De acuerdo con reportes de medios como Variety, Billboard y Bloomberg, la magnitud del acuerdo lo coloca entre los más grandes jamás firmados por un artista individual, solo superado por adquisiciones históricas como la del catálogo de Queen por Sony Music.
El mensaje es claro: liquidez sí, pérdida de control no.
Cómo se estructura un acuerdo de mil millones
Aunque los términos exactos no se han hecho públicos, analistas del sector estiman que la valoración se apoya en un múltiplo cercano a 18 veces los ingresos netos anuales, calculados en unos 55 millones de dólares provenientes tanto de publishing como de grabaciones.

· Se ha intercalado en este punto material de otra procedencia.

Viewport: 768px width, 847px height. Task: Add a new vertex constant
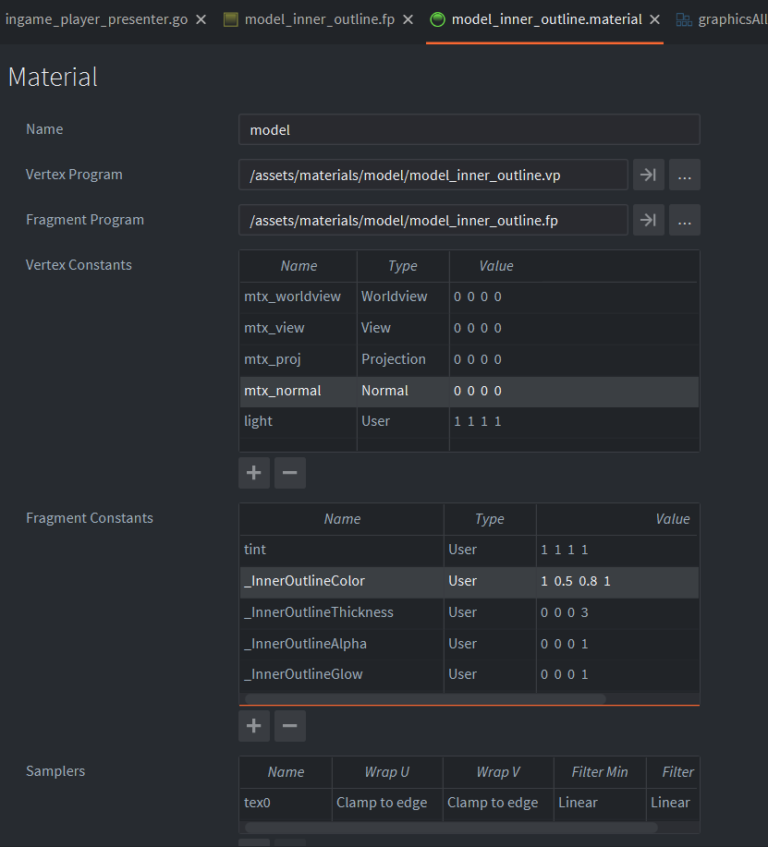pos(254,473)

La estructura financiera combina deuda y capital de forma estratégica:
- Aproximadamente 500 millones en deuda senior
- 250 millones en deuda subordinada
- 250 millones en capital
Todo respaldado por las regalías del catálogo, utilizando un mecanismo innovador conocido como Royalty Backed Note, desarrollado por Lyric Capital junto a Partners Group. No es una titulización tradicional: es ingeniería financiera hecha a la medida del artista moderno.

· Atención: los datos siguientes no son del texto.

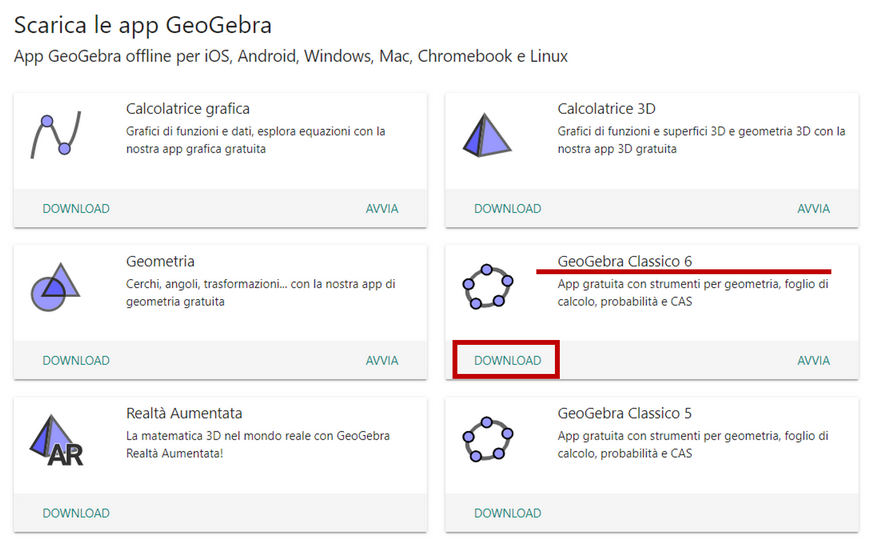The image size is (876, 542).
Task: Download GeoGebra Classico 5
Action: tap(507, 513)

Qué incluye (y qué no) el acuerdo
La alianza cubre:
- Derechos editoriales (publishing)
- Derechos fonográficos (másters)
- Todo el catálogo de The Weeknd desde sus inicios hasta 2025
Quedan fuera los lanzamientos futuros, lo que le permite a Tesfaye negociar con total libertad la próxima etapa de su carrera.
Además, la operación respeta la estructura operativa existente:
- Universal Music Publishing Group continúa administrando el publishing
- XO y Republic Records siguen a cargo de los másters
- Chord Music Partners mantiene su participación del 50% en los derechos editoriales
Nada se rompe, todo se optimiza.
Un nuevo estándar para artistas de élite
Personas cercanas a la negociación aseguran que la prioridad de The Weeknd fue clara desde el primer día: no vender su legado. La meta era construir un modelo donde el artista siga siendo socio, no espectador.
Ross Cameron, socio fundador de Lyric Capital, lo resumió sin rodeos: este tipo de acuerdos “cambiará la forma en que los artistas entienden sus activos y su legado”.
Para Lyric, la jugada refuerza su peso en el sector. El fondo levantó 800 millones de dólares en 2023 y controla Spirit Music Group, con catálogos de figuras como Tim McGraw y Jason Aldean.
El futuro del catálogo musical ya llegó
Lo que marca este acuerdo no es solo la cifra, sino el concepto. En vez de desprenderse de su obra, The Weeknd convierte su música en un activo estratégico compartido, alineado con su visión artística y financiera a largo plazo.
Este modelo apunta a convertirse en referencia para artistas globales que entienden que su catálogo no es solo historia… es poder, presente y futuro.
La industria tomó nota. Y ya no hay marcha atrás.